The film was shot in the middle of the night to avoid ambient noise infiltrating the soundtrack. Haines described the discomfort of working with sound: "You are confined to working quarters... that are almost airtight. You can hardly breathe, and in the hot weather it's like working in a boiler room... The sweat rolled off me until I could hardly stand it, and once I nearly felt like fainting".

Plot
Jimmy Valentine is the alias of an infamous safe cracker who has just been sentenced to prison for four years for his crimes. He does not stay locked up for long, though, as he is released after ten months. When he is released, he packs his state of the art, custom robbery tools and commits several more robberies. Ben Price, the detective who put him away the first time is called to the case, but although he knows it is Jimmy (because of the style the crimes were committed with) he cannot find him. Jimmy has actually fled and he is currently in the small town of Elmore, Arkansas, with plans to rob the local bank there.

However, he finds himself love-struck by the banker's beautiful daughter, Annabel Adams, and begins to fall in love with her.
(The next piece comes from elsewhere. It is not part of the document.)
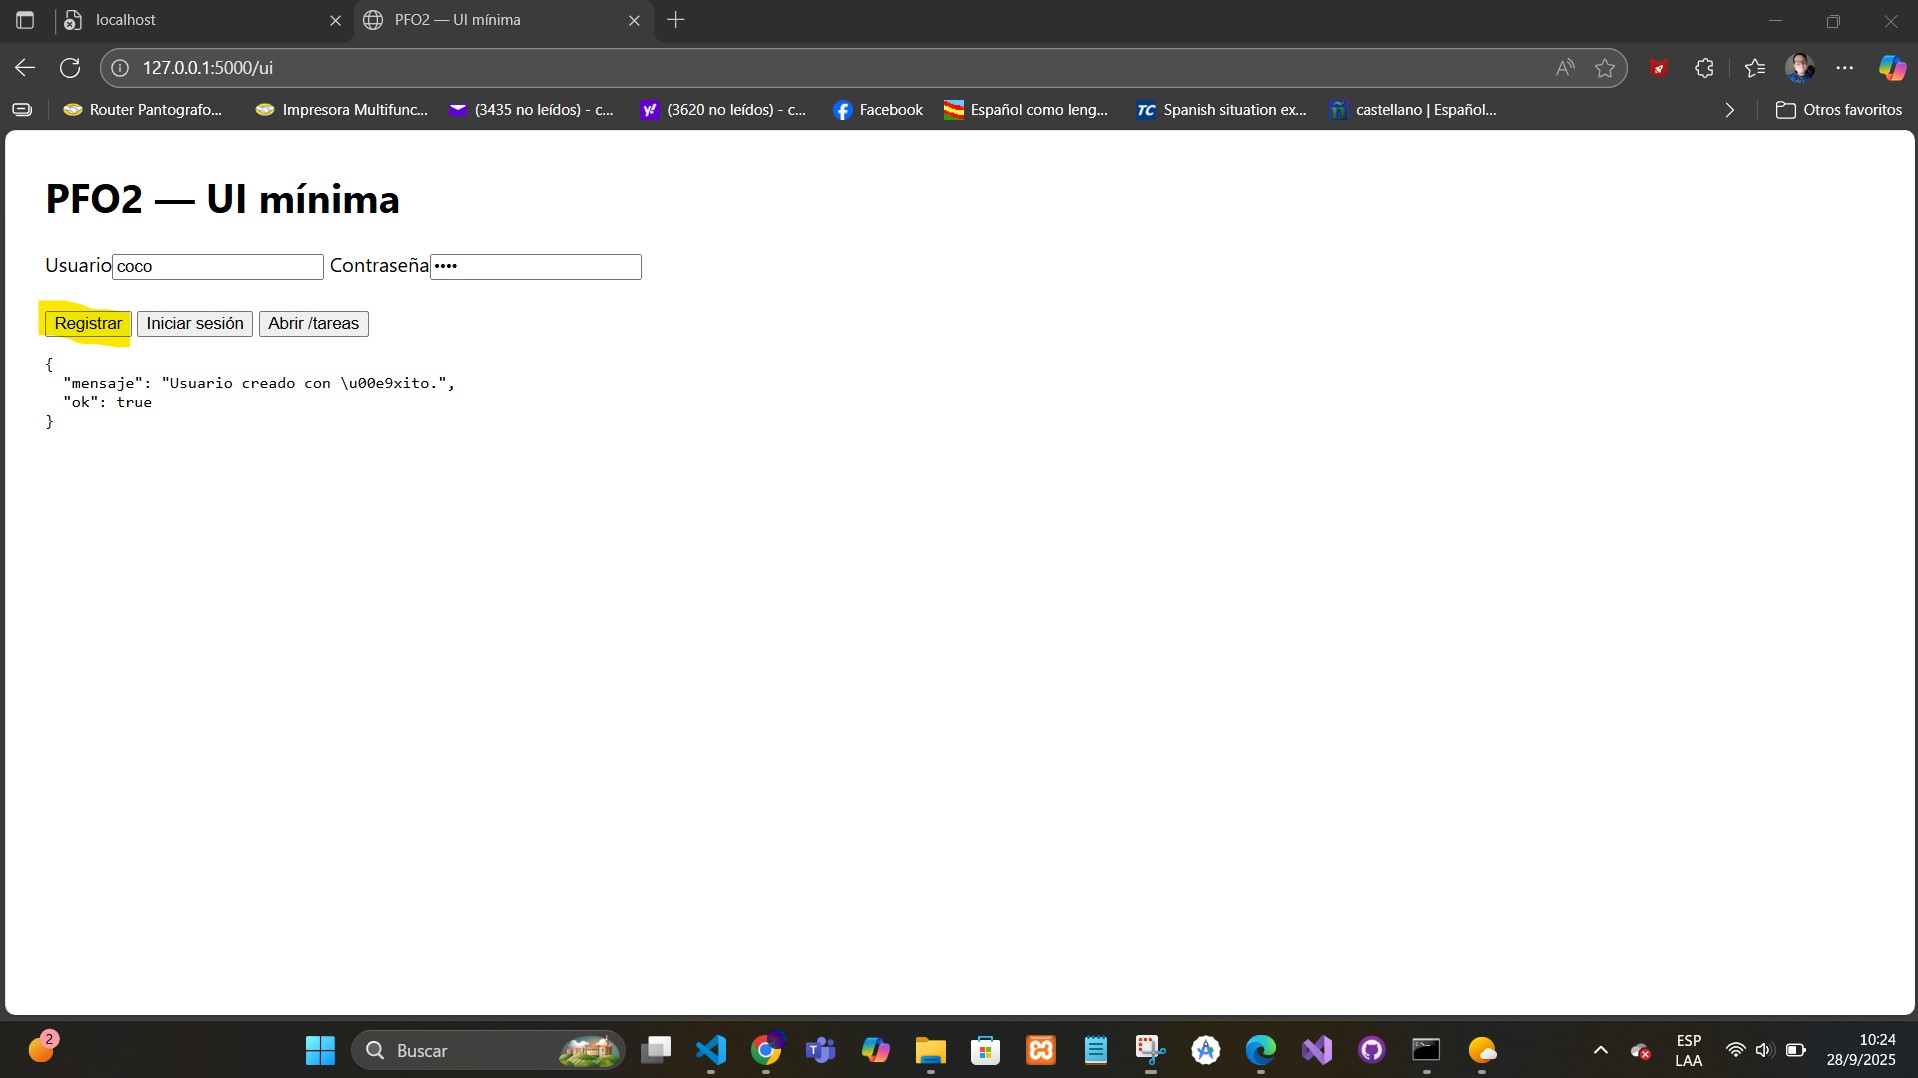Expand the bookmarks overflow chevron
Viewport: 1918px width, 1078px height.
1729,110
In order to get such a beautiful girl, he decides to turn over a new leaf and give up his criminal career and take another alias, Ralph D. Spencer. "Ralph" opens a shoe-making store and is very successful in doing so. He even begins to like his new life, and easily wins Annabel's heart, becoming engaged to her. He writes a letter to an old friend, and tells him to meet him in Little Rock, where he will give him the robbery tools he doesn't want anymore. On the day of the exchange, however, the banker shows the town his new safe, that cannot be broken into. Annabel's nieces are amazed at the sheer size of it and begin to walk in and out of it.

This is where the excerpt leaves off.